Extracted information:
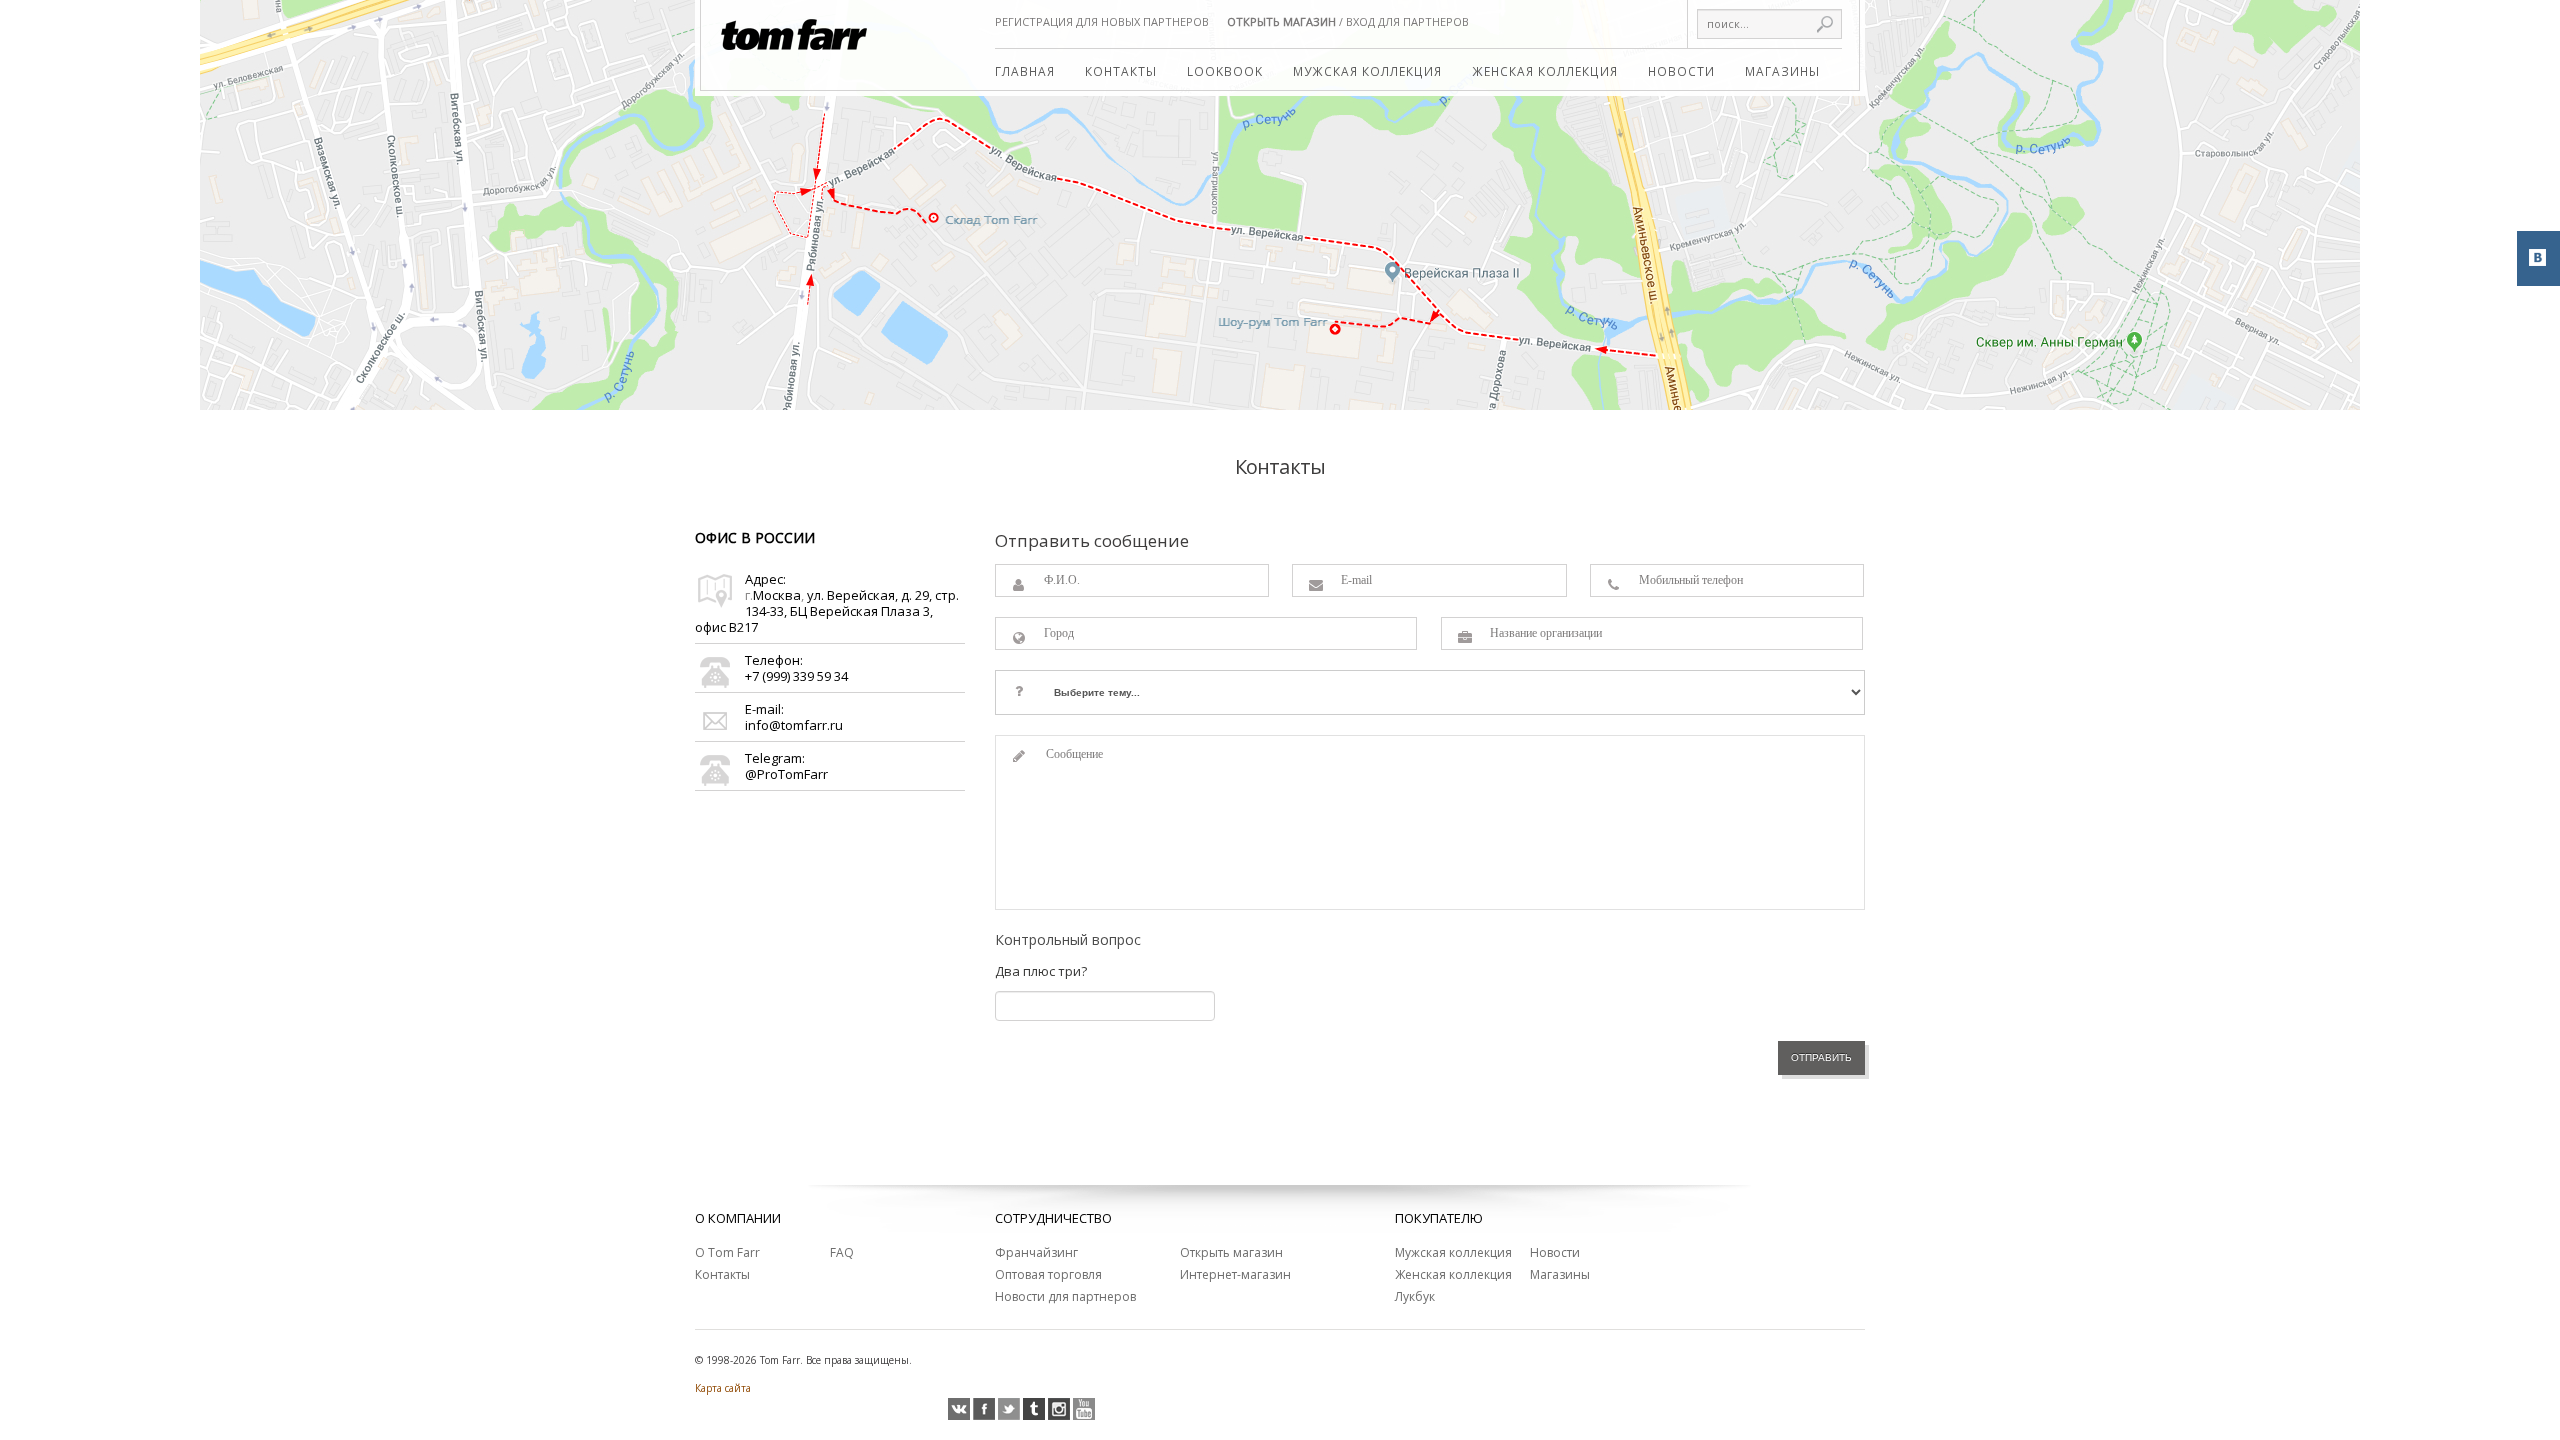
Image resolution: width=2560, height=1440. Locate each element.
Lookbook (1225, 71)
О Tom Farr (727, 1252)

...

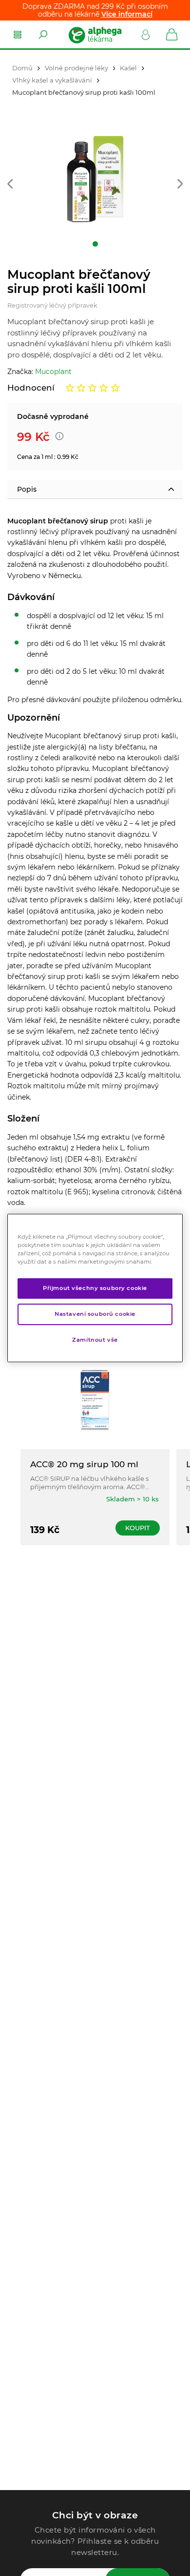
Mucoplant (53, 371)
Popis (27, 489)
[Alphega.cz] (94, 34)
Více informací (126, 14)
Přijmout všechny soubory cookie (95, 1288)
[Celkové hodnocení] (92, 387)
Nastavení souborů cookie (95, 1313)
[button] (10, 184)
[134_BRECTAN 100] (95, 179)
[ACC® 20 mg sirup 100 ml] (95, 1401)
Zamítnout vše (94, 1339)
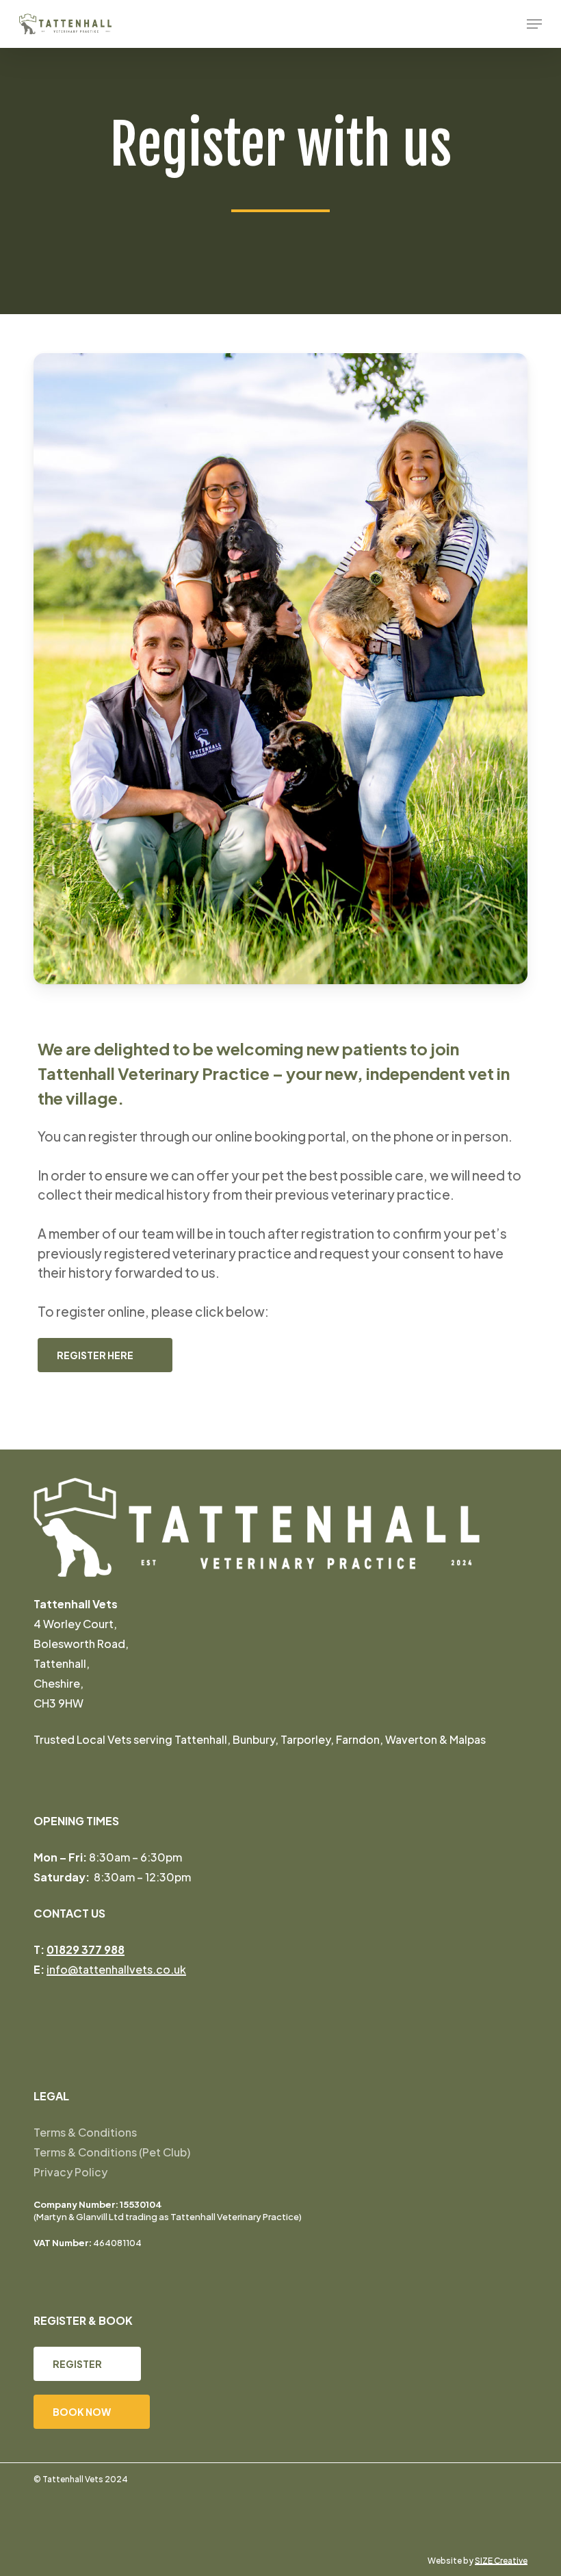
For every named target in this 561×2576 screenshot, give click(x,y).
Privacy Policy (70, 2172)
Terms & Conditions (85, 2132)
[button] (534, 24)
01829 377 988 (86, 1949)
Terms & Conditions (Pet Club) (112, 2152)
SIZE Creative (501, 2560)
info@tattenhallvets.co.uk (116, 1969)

Problem details:
Go through the listing above and find each line that contains "Terms", then copy it.

Expected output:
Terms & Conditions (85, 2132)
Terms & Conditions (Pet Club) (112, 2152)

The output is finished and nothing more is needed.